The remedies for breach of contract and breach of covenant typically differ due to the varying natures of the two types of agreements. Breach of a contract usually gives rise to a civil action, where the non-breaching party can seek compensatory damages for material losses. This means that if a promise made in a contract isn’t carried out, the victim usually has a right to sue for monetary damages. However, if a civil action will not redress the breach of an affirmative contractual promise, a victim may be able to seek the remedy of specific performance. Specific performance is an extraordinary judicial act that makes one party carry out promises made in the contract. Breach of a contract to buy land or other unique subject matter may see an equitable remedy of specific performance .
A breach of covenant, on the other hand, usually gives rise to an offense and the wrongdoer is liable to a criminal prosecution because such agreements mostly impose obligations on the covenantor’s conscience. If the bond is broken, the loser is deemed to be guilty of a crime at common law and he can be punished with fine and/or imprisonment. Where there is an obligation as well as a duty to perform, or where the covenant is given to the state in respect of a public account, the courts are inclined to treat the bond as a contract—hence breaching the agreement will only allow the aggrieved party to recover damages.
In most cases, a covenant may be enforced by a suit for an injunction but if it is personal in nature, the desired redress will be an action for equity.

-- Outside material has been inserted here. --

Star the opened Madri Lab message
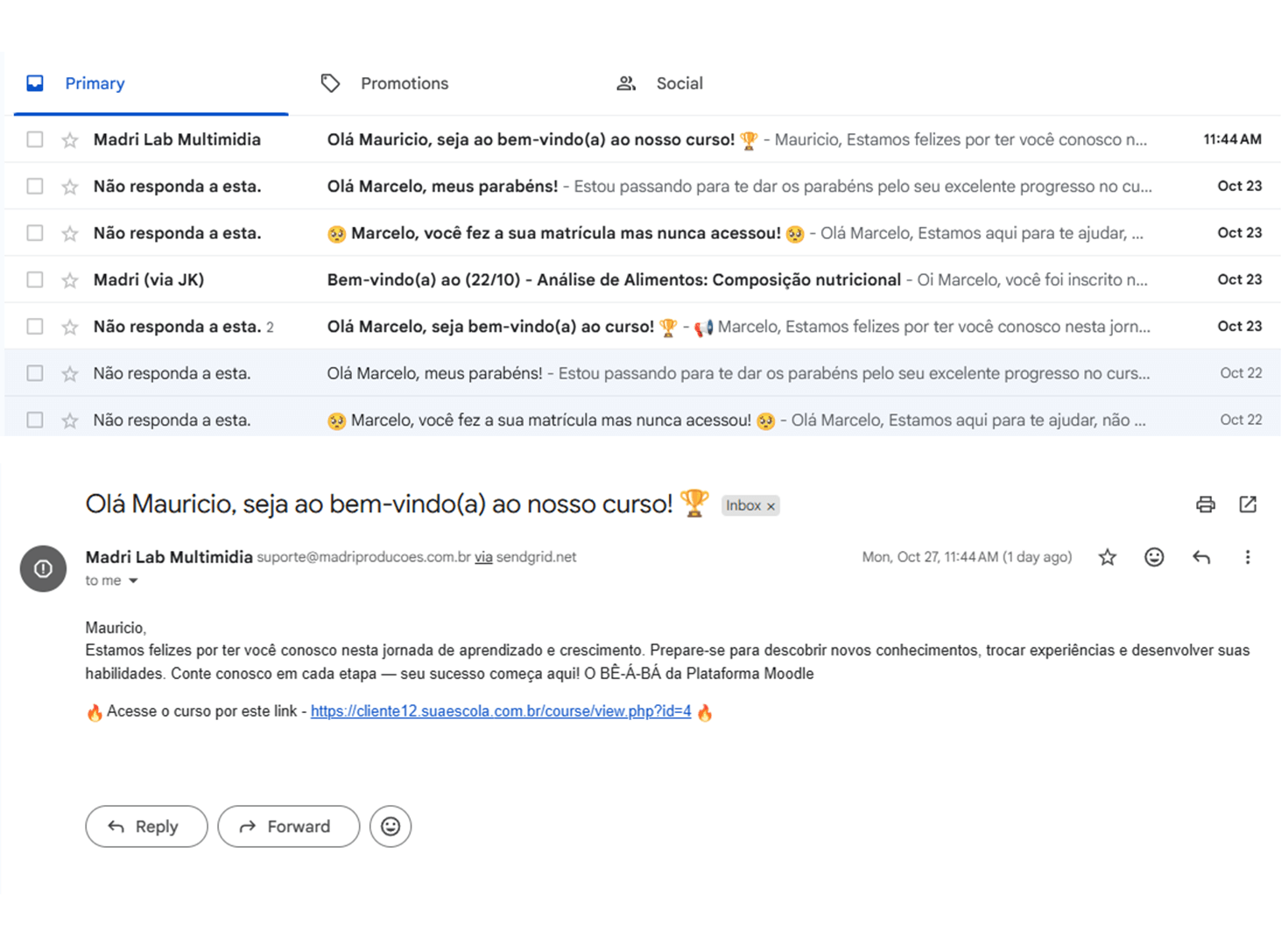Viewport: 1288px width, 946px height. click(1108, 557)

Contract versus Covenant: How To Decide

Choosing between a contract and a covenant requires careful consideration of the type of result you want to achieve. One of the factors that influences the decision is the relationship between the parties. A contract is suitable for a one-off transaction or if the parties do not have an ongoing relationship. A covenant is more appropriate if the parties have a longer-term relationship. If the parties have been in a long-term relationship, for example an employer and employee or landlord and tenant, the parties are likely to expect a covenant to be used where they intend for a generated benefit to continue if something that would have caused the benefit to cease were it not for the covenant occurs, such as a breach or default. Covenants are unlikely to be appropriate for a short-term or one-off transaction, though.
There are legal and practical factors that come into play when choosing between the two. Legal advice can aid the decision-making process along with consideration of the drafting considerations that will influence the choice.

Conclusion: The Importance of Making Informed Legal Agreements

As we have seen, there is a clear distinction between a contract and a covenant, both in characteristics and enforceability of commitments made by the parties. While either might be appropriate under certain circumstances, it is critical when drafting and executing agreements to ensure that they are clear and precisely drafted, and to confirm whether the commitment made is intended to create legal obligations or to be more of a moral obligation. For the drafters of contracts and covenants, it is important to keep the enforceability of the promise in mind , especially if it is intended that there will be consequences for not honoring the promise. It is also important in these circumstances to make sure that the commitment is specific and has clear performance criteria.
Few things are as important in the business world as the enforceability of a promise to perform certain tasks in exchange for value. When making promises in a business relationship, ensure that the promise is created in a formal, legally enforceable document. And for those who will live with the consequences of the promise, you are well advised to review the draft documents carefully to make sure that the promise itself and any remedies for breach are what they purport to be.